WestJet & Alberta government to partner
WestJet and Alberta’s government have announced a partnership, whereby WestJet will grow considerably at Calgary International Airport (YYC). While this is already WestJet’s biggest hub, and the only airport where WestJet has a lounge, the airline will be even more invested in the community:
- WestJet will double capacity in Calgary before the end of the decade; WestJet recently increased its Boeing 737 MAX order, which will facilitate much of the growth
- WestJet will use Calgary as its exclusive global connecting hub, so all seven Boeing 787s will be based there for intercontinental service
As it’s described, this partnership is intended to make Alberta the most cost-competitive aviation market in Canada, promote the province to the world, drive sustainability, enhance post-secondary programs, and improve skilled labor supply for the aviation sector.
With this, we’ll see the government invest in developing Alberta’s aviation sector:
“The agreement between the airline and the Government of Alberta will see the government invest in developing Alberta’s aviation sector. It further lays out strategic, collaborative priorities to ensure provincial policies are aligned and in support of the development of the entire aviation industry in Alberta. The Government of Alberta and the WestJet Group will seek opportunities to address the overall cost-competitiveness challenges for the sector.”

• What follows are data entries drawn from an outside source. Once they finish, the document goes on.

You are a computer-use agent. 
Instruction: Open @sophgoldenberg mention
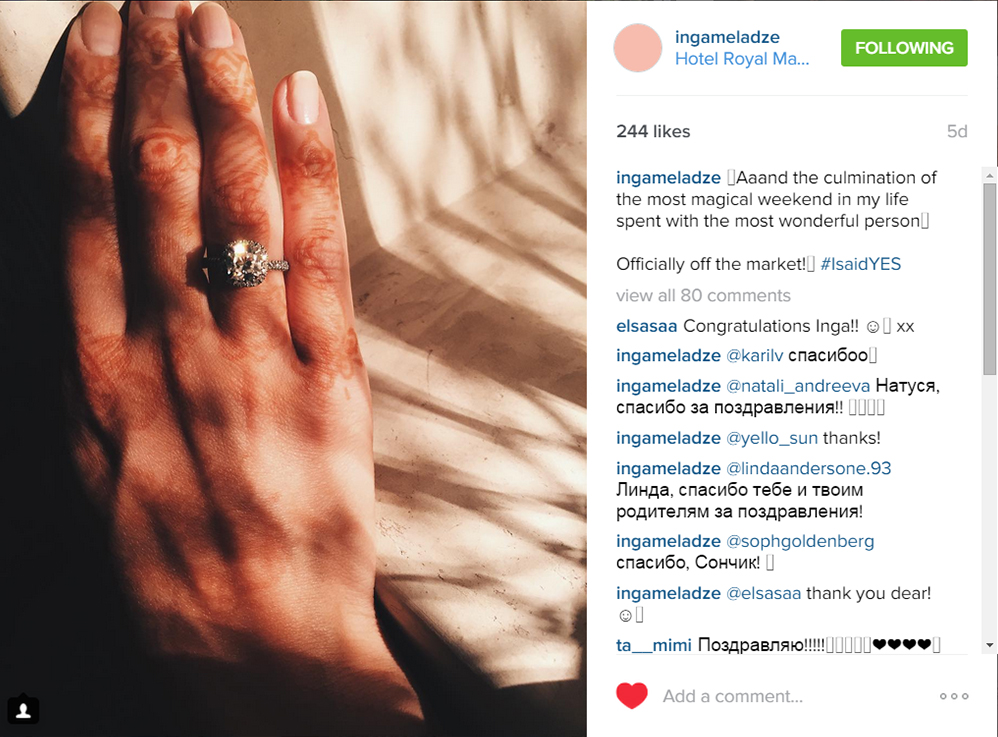pos(800,541)
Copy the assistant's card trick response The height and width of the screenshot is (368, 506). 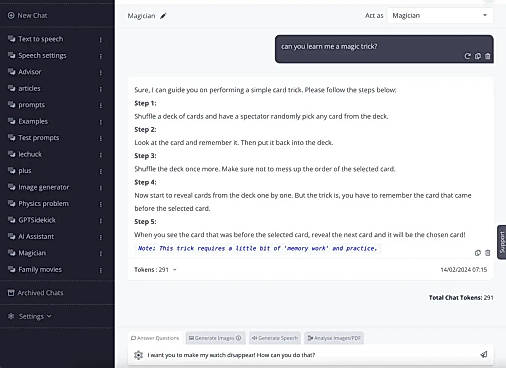tap(478, 253)
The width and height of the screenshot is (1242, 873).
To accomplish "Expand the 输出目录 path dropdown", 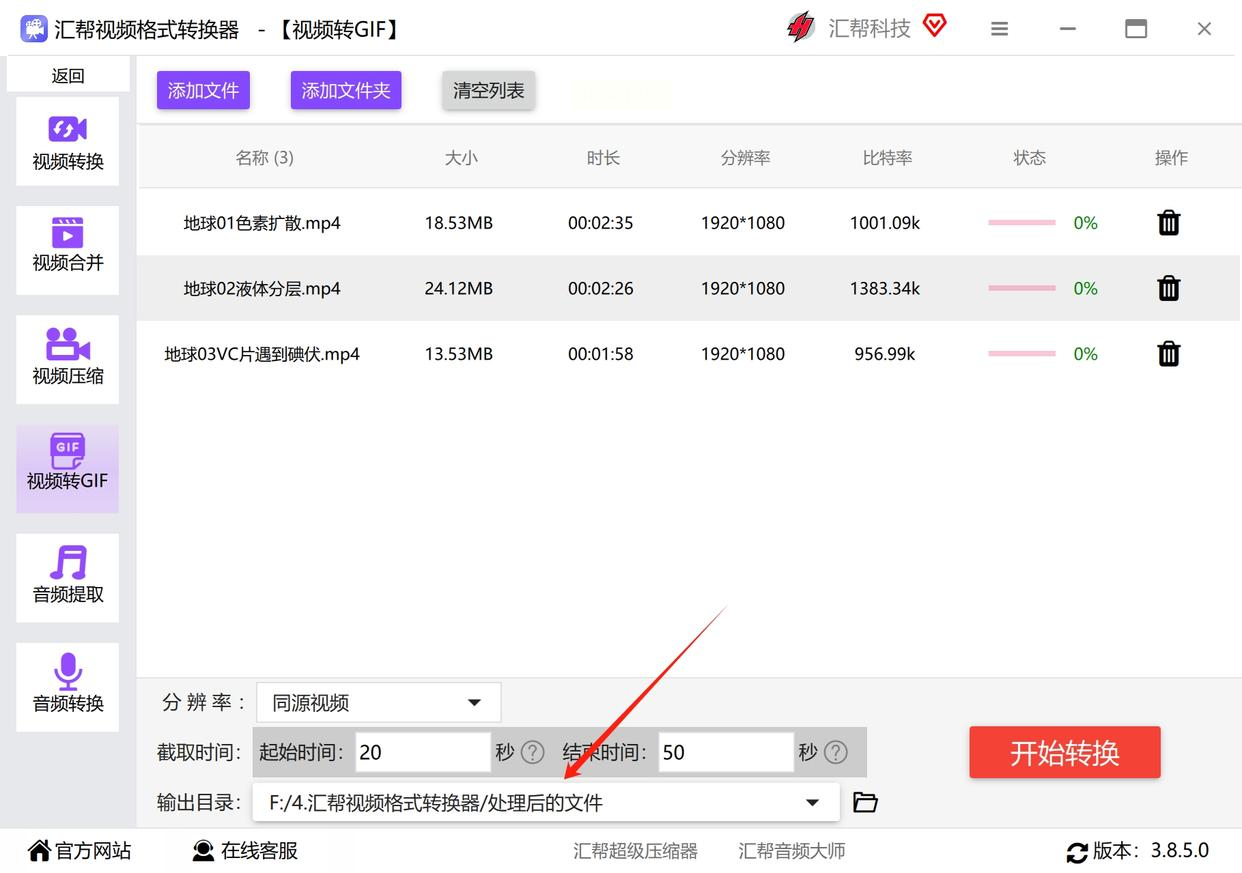I will pyautogui.click(x=812, y=802).
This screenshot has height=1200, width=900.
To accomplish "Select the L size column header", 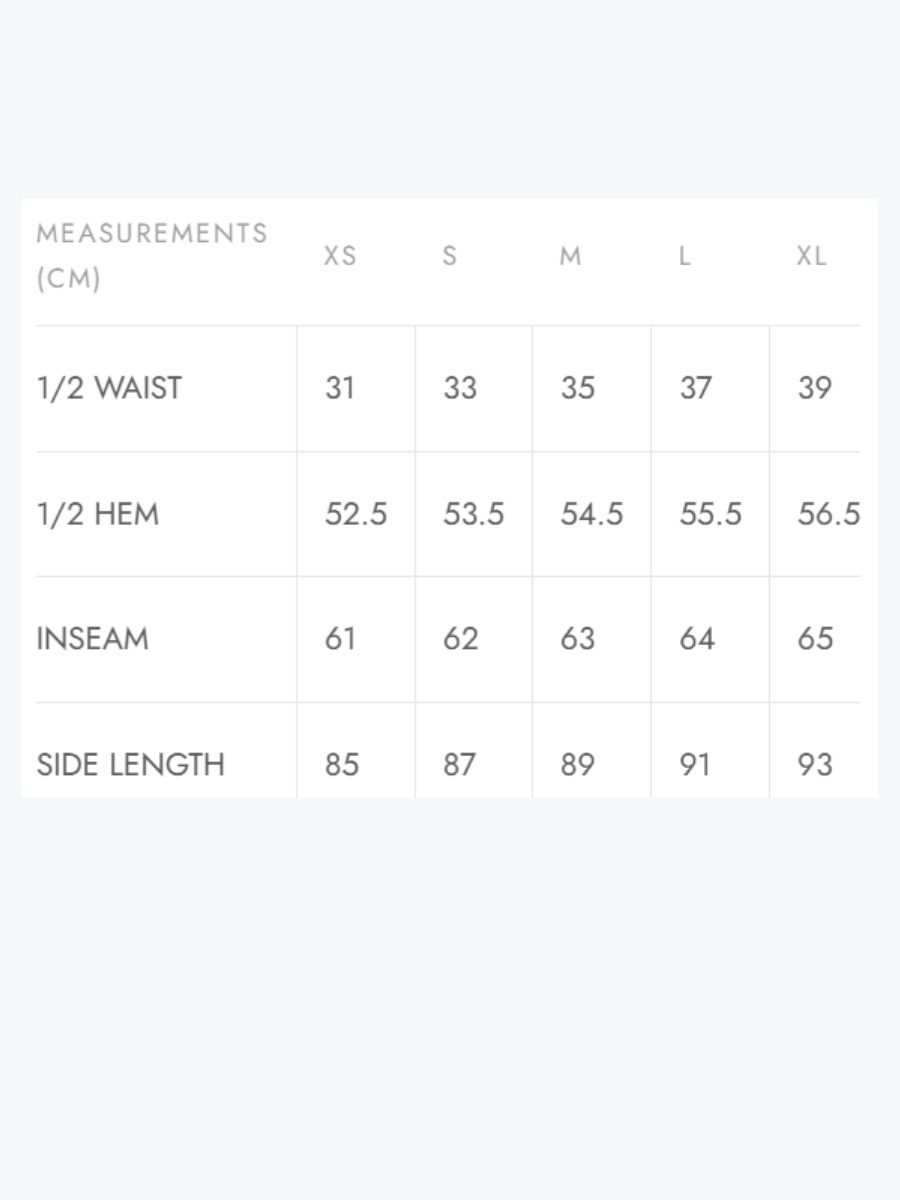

Here are some of the highlights of the partnership:
- Travel Alberta will provide additional funding in support of travel and tourism efforts
- Work will be done to address the challenges associated with high aviation fuel prices
- Access will be improved to pilot training, with investment and expansion of the Mount Royal University pilot training program
- There will be funding of an annual hiring training grant to ensure support for training and other associated costs
- There will be a commitment to developing sustainable aviation fuel capacity in Alberta as central to economic diversification and reducing carbon emissions
- The government of Alberta and WestJet will seek opportunities to enable growth through strategic public and private investments that support the aerospace and aviation sector
I don’t envy the position WestJet is in
On the surface this seems to me like a smart move on WestJet’s part. WestJet is focusing on its core strength, which is its presence in Calgary. Previously the airline seemed to be all over the place and was almost trying to compete directly with Air Canada, which didn’t seem like a great strategy.

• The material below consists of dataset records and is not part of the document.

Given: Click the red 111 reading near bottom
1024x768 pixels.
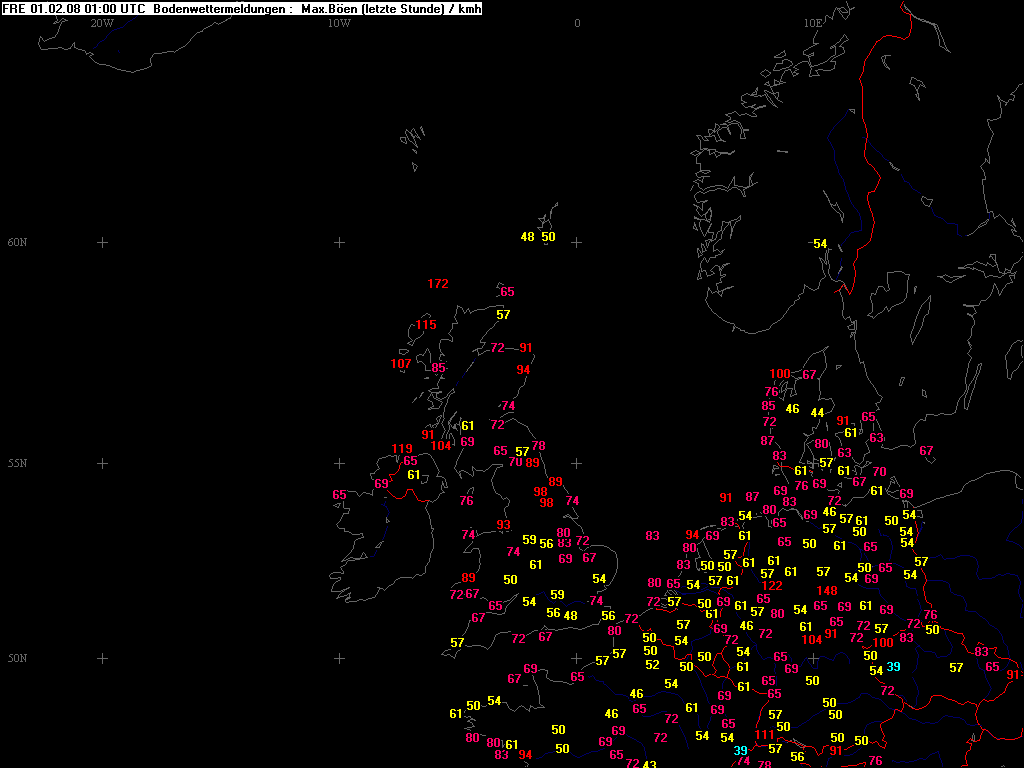Looking at the screenshot, I should (x=765, y=735).
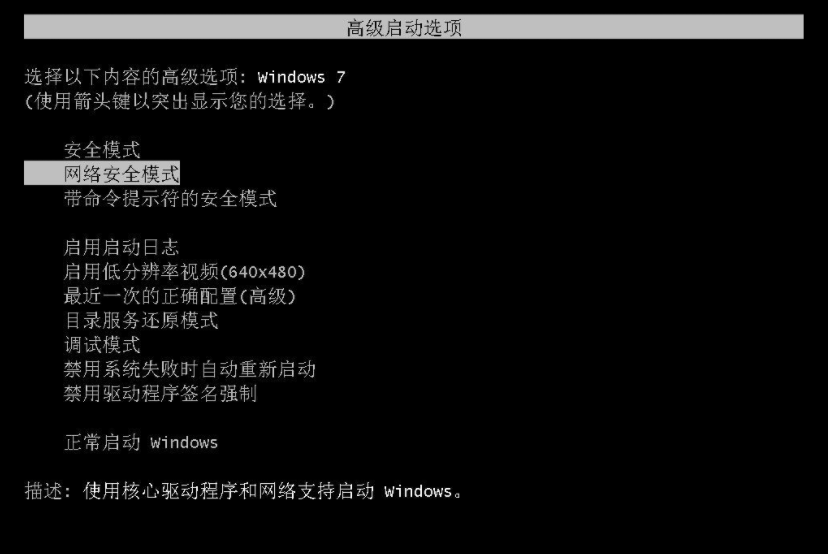Image resolution: width=828 pixels, height=554 pixels.
Task: Click the word Windows in description line
Action: point(418,492)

Bigger picture, I just can’t help but point out what an incredibly challenging aviation market Canada is. Canada is a huge country (marginally larger than the United States in terms of land mass) with only 38 million people. The country is highly seasonal, and the population is heavily concentrated in several major cities (roughly 13 million people live in the greater Toronto, Montreal, and Vancouver areas).
That puts WestJet in a tough position, as the airline most closely competing against Air Canada. Calgary is Canada’s fourth largest city (the population is around 1.3 million), and it’s also one of Canada’s most affluent cities. Alberta has pretty central geography in Canada (though it’s much closer to Vancouver than Toronto), and I’d say that’s probably more of a curse than a blessing.
So while I think it ultimately makes sense for WestJet to try to focus on its biggest hub, I can’t help but wonder how much growth Calgary can sustain. Beyond actual demand for travel to & from Calgary, how much connecting traffic can the airport reasonably expect to get?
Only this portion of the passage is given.